WHAT IS NEEDED >> Word for word, reproduce each line of the data below, omitting every image.

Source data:
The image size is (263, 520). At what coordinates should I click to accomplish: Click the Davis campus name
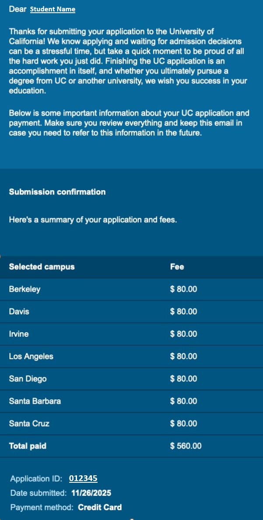[x=19, y=311]
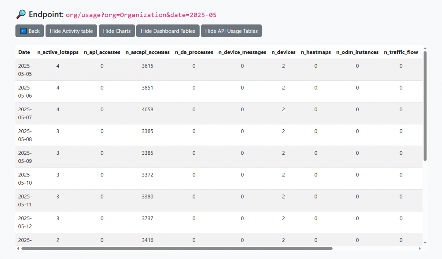Screen dimensions: 442x259
Task: Click the horizontal scrollbar thumb
Action: [x=177, y=249]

EXERCISE RESULT >>
The image size is (263, 520). At what coordinates should I click to accomplish: Click the Davis campus name
[x=19, y=311]
Screen dimensions: 442x259
Task: Click the horizontal scrollbar thumb
Action: [x=177, y=249]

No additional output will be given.